- 課題内容
以下の記録をすべて、一字一句変えずに出力しなさい。ただし、画像は出力に含めないこと。

- 提供データ

%%

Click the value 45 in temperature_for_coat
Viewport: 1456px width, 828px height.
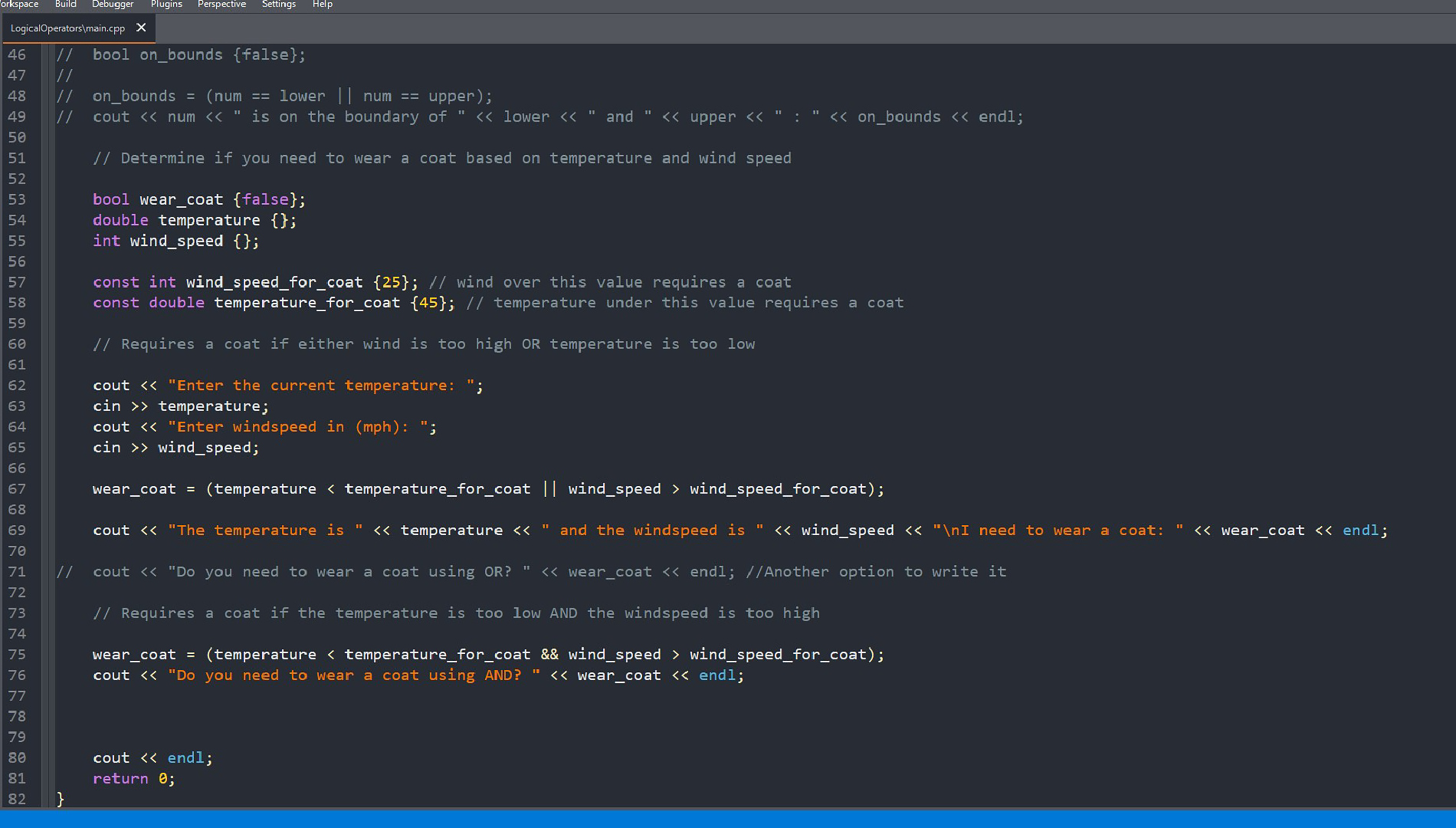click(428, 303)
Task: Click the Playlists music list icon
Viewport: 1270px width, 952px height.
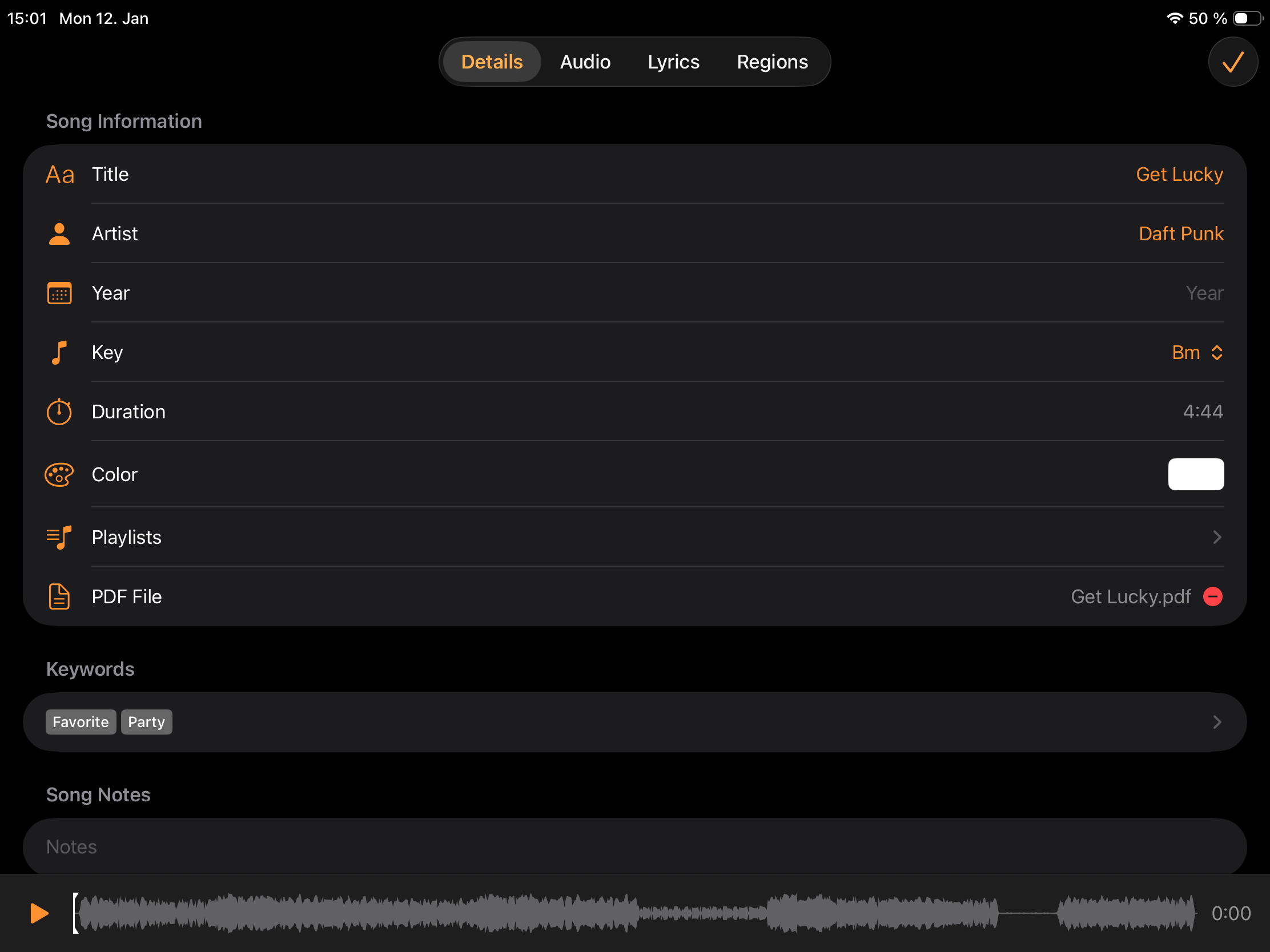Action: click(x=59, y=538)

%%

- 解答
Click the value 45 in temperature_for_coat
Viewport: 1456px width, 828px height.
click(428, 303)
Task: Click the Playlists music list icon
Viewport: 1270px width, 952px height.
Action: click(x=59, y=538)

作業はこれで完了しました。